For Katie, her ag teachers helped hone her speech giving abilities, taught her how to act professionally in various situations, and ultimately challenged her. "I went to Tarleton and graduated debt free because of the FFA, and I attribute that 100% to Mr. Lankford."
Due to her work in the FFA, she graduated high school with enough credits to be considered a sophomore in college. Katie spent her first few years at a junior college and later transferred to Tarleton State University, where she completed her degree in Agriculture Sales & Services with a concentration in Communication and Minor in Business. While in school, she worked for Saddle Rags-The Western Store and interned for Equibrand. After college, Katie started writing for Cowgirl Magazine and worked for NRS (National Ropers Supply) which ultimately lead her to a position at American Hat Co.
As successful as Katie has been in her very young career, she knows that none of it would be possible without guidance from some significant peers. These peers include former writing professors Dan Malone and Catherine Jones-Malone, former boss Jason Brooks and the entire team at NRS, as well as Keith Mundee and Stan Redding from American Hat Co. In addition to many many more. However, she will always be grateful for the FFA which helped set her up for success by teaching her the tools to navigate opportunities and take chances.
Q&A between Courtney Cobb (writer) and Katie Lynn
What is the first thing you notice about a person?
Katie: Probably, if we are talking personality wise, I usually pick up on, I do not even know the word to describe it! I love people that are just humble. I hate meeting people and thinking, “Okay, well this person is just way too much about themselves. I love people that are just down to earth, humble and friendly, and you can just tell that they are all-around a good person. Since because I love that so much about a person that is what I just instantly pick up on.

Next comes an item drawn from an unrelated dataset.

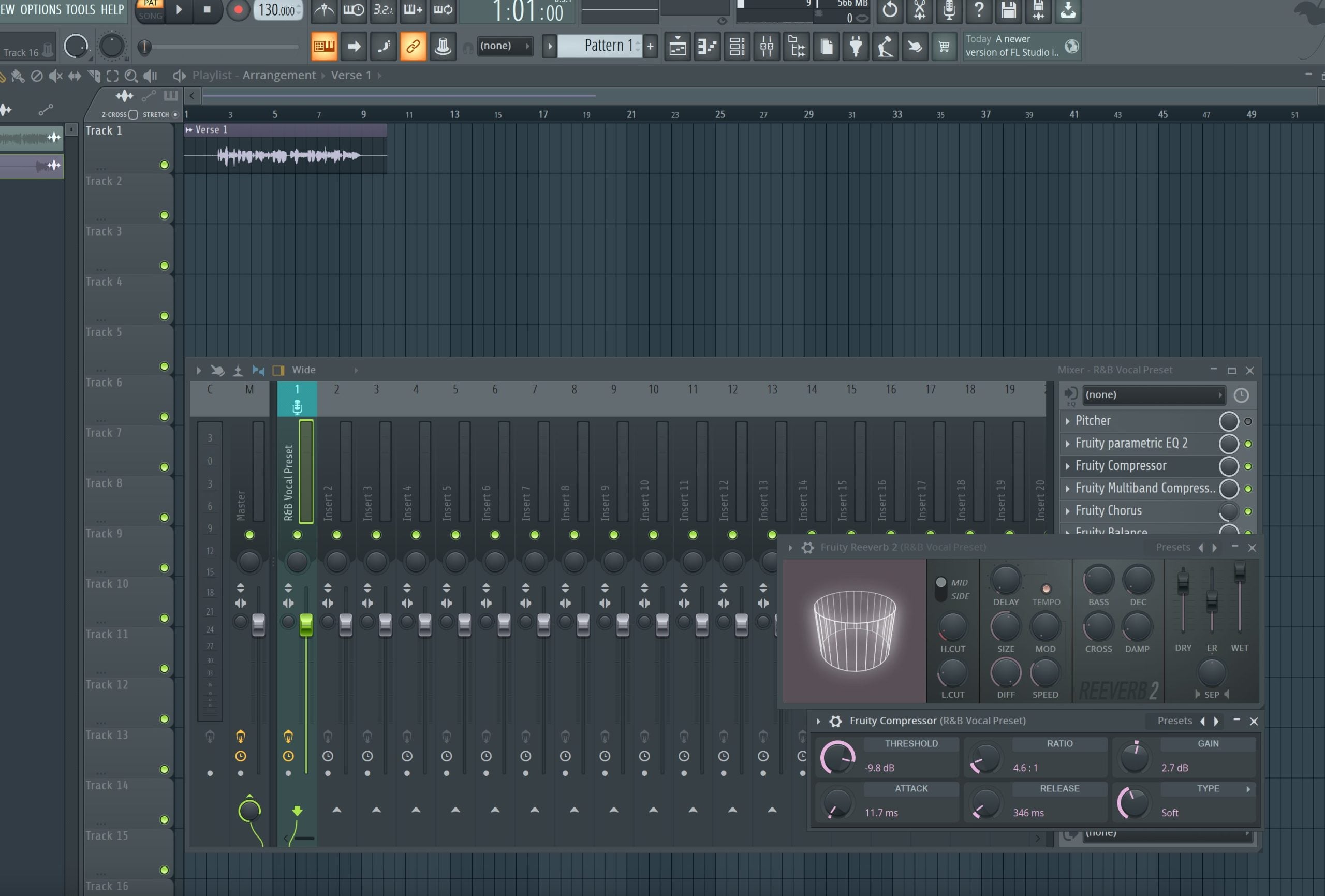
Task: Open the TOOLS menu
Action: coord(80,9)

I just hate meeting someone and I am just instantly like, “Okay, I am already done listening, you are just kind of turning me off.”
Where do you go when you eat out?
Katie: I love a good steak.
Courtney: Says the Texan
Katie: If it is not medium rare, then it is wrong.
What is on your bucket list?
Katie: Oh gosh! I want to travel, like everywhere. I want to go to Brazil, Switzerland, Australia! I just want to travel! I want to see the world.
What is your go-to accessory?
Katie: I never leave the house without my eyelashes. Like ever.
Do you have a fashion life-hack?
Katie: Nobody knows how many days you have gone without washing your hair if you wear a hat. Whenever we go on the road or whatever, I always just curl my hair the night before the first day of the event and then I am on the road for work, so I am basically in a hat every day. So, as long as my curls look fine, I might touch them up a bit, but no one can see my roots, so I just take a bath and I am good to go, and I do not have to touch my hair!
What has been the best concert that you have ever attended?
Katie: There was a Cody Johnson concert in Stephenville right before I moved. One of my friends, Joey, is actually the bass player for Cody Johnson, so me and my friend Kylie got backstage passes and we got to stand in the wings at Lone Star arena. So it was really cool to be up on stage and watching Cojo from the side, and getting to look out and seeing the rest of Stephenville filling up the arena.
Now that was actually probably tied with George Strait’s last concert at Cowboy’s Stadium
Do you drink coffee or tea?
Dr. Pepper! Diehard!
What is your favorite meal of the day?
Probably dinner because I get to have a steak.